* START Input rows *
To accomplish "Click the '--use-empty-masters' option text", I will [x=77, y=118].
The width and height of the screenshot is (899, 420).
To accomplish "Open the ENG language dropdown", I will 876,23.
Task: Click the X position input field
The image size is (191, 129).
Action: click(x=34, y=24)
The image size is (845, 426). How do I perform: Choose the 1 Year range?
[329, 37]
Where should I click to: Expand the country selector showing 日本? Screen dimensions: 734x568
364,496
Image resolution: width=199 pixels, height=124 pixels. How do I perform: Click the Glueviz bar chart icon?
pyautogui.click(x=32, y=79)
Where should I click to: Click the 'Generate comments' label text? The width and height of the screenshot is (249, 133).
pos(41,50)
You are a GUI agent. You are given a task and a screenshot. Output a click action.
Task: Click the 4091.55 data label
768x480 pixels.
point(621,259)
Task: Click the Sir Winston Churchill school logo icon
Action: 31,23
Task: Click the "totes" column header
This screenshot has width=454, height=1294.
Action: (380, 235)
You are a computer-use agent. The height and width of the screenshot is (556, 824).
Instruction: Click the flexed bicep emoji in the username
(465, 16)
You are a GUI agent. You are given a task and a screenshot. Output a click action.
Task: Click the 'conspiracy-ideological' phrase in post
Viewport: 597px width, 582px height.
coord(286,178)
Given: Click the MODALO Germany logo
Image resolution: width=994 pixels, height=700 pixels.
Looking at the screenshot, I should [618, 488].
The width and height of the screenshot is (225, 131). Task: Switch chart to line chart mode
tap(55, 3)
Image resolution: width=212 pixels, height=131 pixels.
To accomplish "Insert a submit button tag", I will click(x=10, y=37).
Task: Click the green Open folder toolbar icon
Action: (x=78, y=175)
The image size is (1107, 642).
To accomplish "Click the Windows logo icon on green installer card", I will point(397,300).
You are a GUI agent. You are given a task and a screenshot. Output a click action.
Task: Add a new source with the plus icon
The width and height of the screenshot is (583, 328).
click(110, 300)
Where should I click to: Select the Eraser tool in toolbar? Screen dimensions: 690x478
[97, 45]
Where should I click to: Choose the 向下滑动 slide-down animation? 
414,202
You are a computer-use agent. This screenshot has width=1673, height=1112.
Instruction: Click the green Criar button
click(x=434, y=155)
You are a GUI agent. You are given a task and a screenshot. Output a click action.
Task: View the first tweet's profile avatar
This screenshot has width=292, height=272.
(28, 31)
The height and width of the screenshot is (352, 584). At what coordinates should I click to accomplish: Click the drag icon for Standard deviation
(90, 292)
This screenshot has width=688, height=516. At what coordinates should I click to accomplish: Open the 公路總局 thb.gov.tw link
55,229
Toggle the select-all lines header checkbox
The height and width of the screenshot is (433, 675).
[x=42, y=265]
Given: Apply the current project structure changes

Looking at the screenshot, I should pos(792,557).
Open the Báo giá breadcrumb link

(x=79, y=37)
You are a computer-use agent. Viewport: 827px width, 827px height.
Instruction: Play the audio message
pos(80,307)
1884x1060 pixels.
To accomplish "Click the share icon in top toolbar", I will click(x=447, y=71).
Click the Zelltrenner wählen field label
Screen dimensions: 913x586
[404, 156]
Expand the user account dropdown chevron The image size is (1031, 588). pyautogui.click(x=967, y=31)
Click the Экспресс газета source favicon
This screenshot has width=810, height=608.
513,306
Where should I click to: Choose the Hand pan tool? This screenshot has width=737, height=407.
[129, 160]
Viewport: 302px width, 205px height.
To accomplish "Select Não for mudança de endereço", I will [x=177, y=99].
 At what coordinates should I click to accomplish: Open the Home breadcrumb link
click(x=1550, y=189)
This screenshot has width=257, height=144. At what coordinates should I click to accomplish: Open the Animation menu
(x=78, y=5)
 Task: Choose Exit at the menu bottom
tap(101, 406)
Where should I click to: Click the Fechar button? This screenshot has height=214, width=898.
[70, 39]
* END Input rows *
Job:
Could you rescale the answers and reproduce the material, requests included, starting at the line containing "Where should I click to: Click the Fechar" and ending at the end of the material, with every coordinate in the answers multiplied by 0.9 and rounded to a whole number, halves rounding up?

Answer to the exercise:
Where should I click to: Click the Fechar button? This screenshot has height=214, width=898.
[63, 35]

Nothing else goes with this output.